# [REQUIREMENTS]
List every line of the data below that contains the string "Given", matching case exactly.

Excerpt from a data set
—————

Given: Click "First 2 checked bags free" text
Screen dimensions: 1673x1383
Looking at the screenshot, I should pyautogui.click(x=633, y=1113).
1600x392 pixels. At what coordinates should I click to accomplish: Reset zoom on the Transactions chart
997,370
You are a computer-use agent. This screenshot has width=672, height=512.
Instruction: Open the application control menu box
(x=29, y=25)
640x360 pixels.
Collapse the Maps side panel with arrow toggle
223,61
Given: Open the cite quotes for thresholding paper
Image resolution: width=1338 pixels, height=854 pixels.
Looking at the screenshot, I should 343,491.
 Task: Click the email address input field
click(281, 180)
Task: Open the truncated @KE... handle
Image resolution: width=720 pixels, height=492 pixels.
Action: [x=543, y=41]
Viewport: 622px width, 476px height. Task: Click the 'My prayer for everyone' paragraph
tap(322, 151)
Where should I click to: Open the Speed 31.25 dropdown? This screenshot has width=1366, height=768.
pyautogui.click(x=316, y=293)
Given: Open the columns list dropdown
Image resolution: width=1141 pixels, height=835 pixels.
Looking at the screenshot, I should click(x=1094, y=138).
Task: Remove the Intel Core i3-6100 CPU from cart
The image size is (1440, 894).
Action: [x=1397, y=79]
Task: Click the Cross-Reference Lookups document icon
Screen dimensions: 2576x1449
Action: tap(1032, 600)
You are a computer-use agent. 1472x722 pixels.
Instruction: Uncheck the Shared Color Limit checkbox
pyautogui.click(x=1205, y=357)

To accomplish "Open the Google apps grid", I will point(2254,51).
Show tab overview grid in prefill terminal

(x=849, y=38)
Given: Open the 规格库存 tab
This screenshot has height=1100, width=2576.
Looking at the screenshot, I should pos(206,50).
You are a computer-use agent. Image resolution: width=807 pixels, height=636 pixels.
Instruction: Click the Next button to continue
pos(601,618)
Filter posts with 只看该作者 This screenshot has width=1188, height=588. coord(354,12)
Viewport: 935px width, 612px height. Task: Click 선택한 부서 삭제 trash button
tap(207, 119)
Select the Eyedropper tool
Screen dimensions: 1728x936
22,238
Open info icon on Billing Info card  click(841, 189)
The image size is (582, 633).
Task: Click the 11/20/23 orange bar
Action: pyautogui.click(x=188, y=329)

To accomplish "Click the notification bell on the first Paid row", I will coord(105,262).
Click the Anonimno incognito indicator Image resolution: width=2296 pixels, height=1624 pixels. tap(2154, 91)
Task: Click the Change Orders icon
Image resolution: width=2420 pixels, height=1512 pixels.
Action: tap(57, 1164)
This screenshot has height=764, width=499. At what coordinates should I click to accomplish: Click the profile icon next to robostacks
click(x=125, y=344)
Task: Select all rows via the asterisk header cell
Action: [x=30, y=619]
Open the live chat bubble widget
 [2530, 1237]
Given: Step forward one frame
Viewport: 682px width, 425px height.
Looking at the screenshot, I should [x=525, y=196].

—————

# [TASK RESULT]
Given: Click "First 2 checked bags free" text
Given: Open the cite quotes for thresholding paper
Given: Open the columns list dropdown
Given: Open the 规格库存 tab
Given: Step forward one frame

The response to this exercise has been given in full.